Until the processing facilities are up and running again, buyers can expect less variety, fewer brands and more reliance on frozen products, Daley and others said.
“We’ll get you the beef, but we gotta get time to get it through that processing facility,” Daley said.
Buyers should also get more creative, said Chelsea Minor, corporate director of public affairs for Raley’s, a family-owned grocery chain with 127 stores in Northern California and Nevada.
Some processing facilities are looking for ways to speed up production, and one way to do that would be to spend less time deboning cuts of meat. Shoppers could help facilitate the shift by increasing demand for those cuts, Minor said.
“Don’t be afraid of a bone,” she said. “Don’t be afraid to try something different.”
Cody Nicholson Stratton, a dairy farmer who also sells meat from his family’s land in Ferndale, said big processors are important because they help feed big urban populations cheaply.
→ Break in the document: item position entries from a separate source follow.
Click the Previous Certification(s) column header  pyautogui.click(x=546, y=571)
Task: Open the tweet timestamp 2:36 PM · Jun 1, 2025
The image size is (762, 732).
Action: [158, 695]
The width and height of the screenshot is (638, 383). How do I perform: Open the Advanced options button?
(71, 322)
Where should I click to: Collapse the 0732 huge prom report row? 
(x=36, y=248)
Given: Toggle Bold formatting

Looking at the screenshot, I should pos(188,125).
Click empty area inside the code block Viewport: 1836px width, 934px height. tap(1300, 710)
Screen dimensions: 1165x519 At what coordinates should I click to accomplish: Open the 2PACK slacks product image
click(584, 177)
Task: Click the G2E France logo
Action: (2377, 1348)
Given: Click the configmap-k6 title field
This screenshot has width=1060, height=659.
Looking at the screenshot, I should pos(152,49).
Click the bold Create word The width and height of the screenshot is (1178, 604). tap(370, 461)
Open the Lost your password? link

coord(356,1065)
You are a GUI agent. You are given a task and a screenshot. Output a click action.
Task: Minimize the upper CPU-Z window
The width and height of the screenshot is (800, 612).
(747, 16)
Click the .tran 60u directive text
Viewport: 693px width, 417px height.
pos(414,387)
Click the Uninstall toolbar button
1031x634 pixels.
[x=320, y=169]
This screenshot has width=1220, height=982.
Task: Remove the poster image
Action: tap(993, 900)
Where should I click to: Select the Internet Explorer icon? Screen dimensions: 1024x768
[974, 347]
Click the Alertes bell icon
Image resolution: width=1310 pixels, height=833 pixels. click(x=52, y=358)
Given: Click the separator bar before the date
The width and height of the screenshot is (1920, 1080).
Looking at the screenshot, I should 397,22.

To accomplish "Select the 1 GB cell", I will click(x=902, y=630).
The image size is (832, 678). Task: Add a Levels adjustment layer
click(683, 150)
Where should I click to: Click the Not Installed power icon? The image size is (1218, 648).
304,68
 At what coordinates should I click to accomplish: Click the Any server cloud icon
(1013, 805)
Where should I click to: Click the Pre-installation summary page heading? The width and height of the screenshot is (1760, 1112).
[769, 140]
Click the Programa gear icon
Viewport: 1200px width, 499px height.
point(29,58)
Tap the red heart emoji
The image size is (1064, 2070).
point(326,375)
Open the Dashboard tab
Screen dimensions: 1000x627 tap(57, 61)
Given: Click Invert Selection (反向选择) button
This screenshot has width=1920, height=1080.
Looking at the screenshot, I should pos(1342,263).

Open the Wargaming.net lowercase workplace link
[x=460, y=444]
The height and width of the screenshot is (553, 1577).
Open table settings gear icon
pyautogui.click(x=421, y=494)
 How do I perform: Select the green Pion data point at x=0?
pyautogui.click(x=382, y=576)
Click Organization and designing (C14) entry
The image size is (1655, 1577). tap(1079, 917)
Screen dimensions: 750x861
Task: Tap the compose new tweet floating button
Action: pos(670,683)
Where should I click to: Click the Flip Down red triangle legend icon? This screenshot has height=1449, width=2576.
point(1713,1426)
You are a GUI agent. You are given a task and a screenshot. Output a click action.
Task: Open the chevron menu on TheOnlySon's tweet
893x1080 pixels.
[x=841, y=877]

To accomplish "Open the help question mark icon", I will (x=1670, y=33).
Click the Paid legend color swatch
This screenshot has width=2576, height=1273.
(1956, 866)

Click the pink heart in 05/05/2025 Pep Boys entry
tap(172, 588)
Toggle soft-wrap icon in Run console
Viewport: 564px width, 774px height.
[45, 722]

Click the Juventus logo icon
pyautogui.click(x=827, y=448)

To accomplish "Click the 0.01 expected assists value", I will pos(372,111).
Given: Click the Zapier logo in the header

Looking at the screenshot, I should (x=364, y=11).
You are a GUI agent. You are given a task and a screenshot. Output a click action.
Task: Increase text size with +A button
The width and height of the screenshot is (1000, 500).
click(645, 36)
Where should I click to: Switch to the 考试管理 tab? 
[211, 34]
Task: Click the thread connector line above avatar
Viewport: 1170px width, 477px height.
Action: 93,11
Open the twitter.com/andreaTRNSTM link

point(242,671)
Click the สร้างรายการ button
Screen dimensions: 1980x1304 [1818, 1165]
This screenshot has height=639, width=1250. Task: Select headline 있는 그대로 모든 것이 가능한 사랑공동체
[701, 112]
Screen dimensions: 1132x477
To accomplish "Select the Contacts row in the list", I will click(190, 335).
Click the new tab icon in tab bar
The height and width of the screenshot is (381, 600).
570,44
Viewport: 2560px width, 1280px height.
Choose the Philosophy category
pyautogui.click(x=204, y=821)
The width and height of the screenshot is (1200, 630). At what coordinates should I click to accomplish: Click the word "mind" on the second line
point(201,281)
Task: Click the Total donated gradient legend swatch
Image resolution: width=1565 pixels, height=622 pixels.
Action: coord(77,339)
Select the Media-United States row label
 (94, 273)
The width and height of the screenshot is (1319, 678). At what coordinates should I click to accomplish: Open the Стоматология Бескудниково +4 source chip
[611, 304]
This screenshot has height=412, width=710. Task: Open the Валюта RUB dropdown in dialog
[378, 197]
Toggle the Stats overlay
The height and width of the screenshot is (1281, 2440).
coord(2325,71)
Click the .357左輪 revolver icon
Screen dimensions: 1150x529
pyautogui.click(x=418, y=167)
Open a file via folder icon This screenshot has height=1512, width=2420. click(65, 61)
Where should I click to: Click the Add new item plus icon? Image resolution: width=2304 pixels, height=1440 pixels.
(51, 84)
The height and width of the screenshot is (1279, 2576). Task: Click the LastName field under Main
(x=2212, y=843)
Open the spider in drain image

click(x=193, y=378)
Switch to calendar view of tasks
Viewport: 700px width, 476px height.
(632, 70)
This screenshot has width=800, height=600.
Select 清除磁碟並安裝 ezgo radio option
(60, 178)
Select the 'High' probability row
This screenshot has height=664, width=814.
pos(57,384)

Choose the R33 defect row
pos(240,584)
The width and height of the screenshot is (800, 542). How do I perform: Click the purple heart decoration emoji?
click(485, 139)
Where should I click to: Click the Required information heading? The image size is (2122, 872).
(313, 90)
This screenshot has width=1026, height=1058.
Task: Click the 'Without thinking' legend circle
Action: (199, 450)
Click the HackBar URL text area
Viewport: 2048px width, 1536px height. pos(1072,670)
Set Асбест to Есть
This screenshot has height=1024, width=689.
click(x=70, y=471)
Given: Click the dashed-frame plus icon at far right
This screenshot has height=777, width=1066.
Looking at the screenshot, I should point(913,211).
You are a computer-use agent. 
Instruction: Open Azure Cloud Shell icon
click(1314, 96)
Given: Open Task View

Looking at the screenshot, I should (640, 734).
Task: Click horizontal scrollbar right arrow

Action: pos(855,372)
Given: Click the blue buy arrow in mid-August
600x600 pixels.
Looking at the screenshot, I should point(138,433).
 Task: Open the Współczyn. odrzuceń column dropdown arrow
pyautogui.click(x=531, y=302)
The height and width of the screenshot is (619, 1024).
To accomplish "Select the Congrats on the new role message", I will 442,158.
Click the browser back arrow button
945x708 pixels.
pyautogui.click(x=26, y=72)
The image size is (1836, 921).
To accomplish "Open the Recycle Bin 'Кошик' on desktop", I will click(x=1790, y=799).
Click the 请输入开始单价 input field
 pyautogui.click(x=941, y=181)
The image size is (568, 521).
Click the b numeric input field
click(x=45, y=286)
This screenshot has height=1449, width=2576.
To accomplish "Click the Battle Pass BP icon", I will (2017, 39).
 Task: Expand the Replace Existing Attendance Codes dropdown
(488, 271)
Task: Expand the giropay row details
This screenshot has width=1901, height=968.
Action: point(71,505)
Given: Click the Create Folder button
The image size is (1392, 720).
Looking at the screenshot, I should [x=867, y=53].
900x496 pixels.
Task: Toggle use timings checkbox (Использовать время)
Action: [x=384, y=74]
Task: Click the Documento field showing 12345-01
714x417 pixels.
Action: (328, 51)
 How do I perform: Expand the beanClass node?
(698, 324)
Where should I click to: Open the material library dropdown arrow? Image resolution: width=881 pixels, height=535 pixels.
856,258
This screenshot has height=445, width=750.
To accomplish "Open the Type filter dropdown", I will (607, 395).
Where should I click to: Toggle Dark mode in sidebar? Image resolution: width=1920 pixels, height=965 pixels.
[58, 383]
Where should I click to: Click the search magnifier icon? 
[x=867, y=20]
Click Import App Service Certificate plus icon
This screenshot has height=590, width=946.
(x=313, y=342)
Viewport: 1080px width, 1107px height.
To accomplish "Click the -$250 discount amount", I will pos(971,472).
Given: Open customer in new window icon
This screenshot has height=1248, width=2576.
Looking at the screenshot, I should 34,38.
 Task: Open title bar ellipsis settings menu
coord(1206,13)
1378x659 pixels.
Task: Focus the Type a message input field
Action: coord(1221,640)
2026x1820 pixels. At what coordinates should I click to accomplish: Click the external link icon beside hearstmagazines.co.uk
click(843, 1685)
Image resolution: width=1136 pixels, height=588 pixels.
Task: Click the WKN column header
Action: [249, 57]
But the current crisis has highlighted the lack of diversity in processing in California, as smaller butcheries have gone away and large processors have grown in market share.
That makes everyone in the industry more vulnerable to sudden shutdowns of big processing facilities, he said. “We need more butchers. We need more independent processors,” he said.
But it also shows how important smaller producers are in the market, especially now.
From his family’s farm, which he helps run alongside his family and husband Thomas, Nicholson Stratton has continued providing dairy for partner Rumiano Cheese Co. And on his own website, under the Foggy Bottoms Boys brand, Nicholson Stratton has continued offering up meat, including beef tongue for $20, a pound of ground beef for $10 and marrow bones for $15.
“More people are shopping closer to home, buying directly from a farmer right now when they maybe hadn’t in the past,” he said.
Belcampo, which sells organic meats at a premium in boutique butcheries in Los Angeles and the Bay Area, has seen in-store butcher shop sales nearly quadruple, and online sales explode.
Anya Fernald, Belcampo’s CEO, said her company was able to handle the surge because it farms its own animals in Yreka, Calif., and owns its own small slaughterhouse, sparing it from the broader industry turmoil.
“We control our own supply chain,” she said. “This is a time when local butchers can really shine.”